*AUFGABEN*.
(a) Schreib alle Bibelstellen heraus, die im Textauszug angegeben werden.
(b) Beantworte diese Fragen zum Textauszug kurz:
(i) Welcher Druckfehler ist Bettina Eltrop unterlaufen?
(ii) Welche Bibelstelle wird als alttestamentlicher Bezugstext genannt?
(iii) Was bricht mit dem Kommen des Menschensohnes an?
(c) Gib aus dem Textauszug wortgetreu die Stelle wieder, die mit „Druckfehler sind meist“ anfängt und bis einschließlich „Zeiten nichts geändert.“ geht.
----- TEXTAUSZUG
Dieter Bauer zum Evangelium am Christkönigssonntag: Mt 25,31–46, SKZ 45/2011

Für Bettina Eltrop

Druckfehler sind meist ärgerlich. Aber es gibt auch geniale. Ein solcher ist meiner deutschen Kollegin Bettina Eltrop in einem Beitrag zu unserem Evangelientext unterlaufen: «Weltwirtschafbedingungen».1 Wahrscheinlich war im Beitrag so viel von Schafen die Rede, dass dies gar nicht mehr auffiel.

Doch der Druckfehler hat auch seine Berechtigung: Weltwirtschaftsführer benehmen sich auch heute noch so rücksichtslos, dass diejenigen, die dabei unter die Räder kommen, sich wie dumme und vor allem ohnmächtige Schafe vorkommen müssen. Auch daran hat sich seit biblischen Zeiten nichts geändert.

« … was in den Schriften geschrieben steht»

Der Evangelientext vom Christkönigssonntag löst bei den meisten Zuhörenden ein mulmiges Gefühl aus. Sie hören vom Kommen des Menschensohnes (Mt 25,31) und assoziieren sofort das «Jüngste Gericht». Dabei ist die Inthronisierung des Menschensohnes eigentlich ein Hoffnungsbild. In Dan 7,13 f., dem alttestamentlichen Bezugstext, ist er eine Lichtgestalt, die die bestialischen Herrschaften, unter denen Juden jahrhundertelang zu leiden hatten, endlich ablöst durch eine wahrhaft menschliche. Mit dem Kommen des Menschensohnes bricht das Reich Gottes an! Was soll daran schlimm sein?
----------
----- GELIEFERTE ANGABEN
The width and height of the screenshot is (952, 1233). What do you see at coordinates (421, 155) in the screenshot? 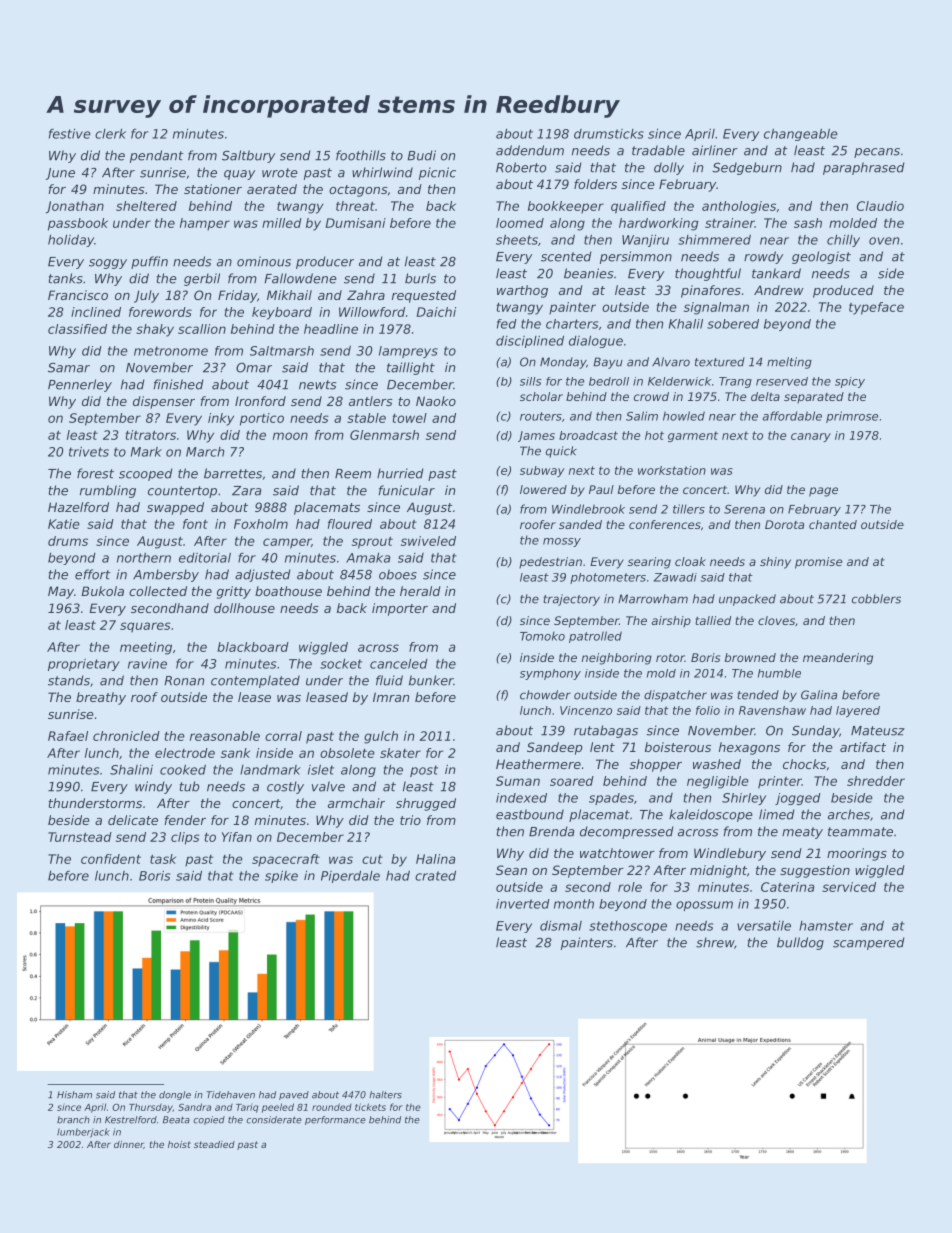
I see `Budi` at bounding box center [421, 155].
----------
*DIE ANTWORTEN*.
(a)
Mt 25,31–46
Mt 25,31
Dan 7,13 f.

(b)
(i) «Weltwirtschafbedingungen»
(ii) Dan 7,13 f.
(iii) Das Reich Gottes

(c)
Druckfehler sind meist ärgerlich. Aber es gibt auch geniale. Ein solcher ist meiner deutschen Kollegin Bettina Eltrop in einem Beitrag zu unserem Evangelientext unterlaufen: «Weltwirtschafbedingungen».1 Wahrscheinlich war im Beitrag so viel von Schafen die Rede, dass dies gar nicht mehr auffiel.

Doch der Druckfehler hat auch seine Berechtigung: Weltwirtschaftsführer benehmen sich auch heute noch so rücksichtslos, dass diejenigen, die dabei unter die Räder kommen, sich wie dumme und vor allem ohnmächtige Schafe vorkommen müssen. Auch daran hat sich seit biblischen Zeiten nichts geändert.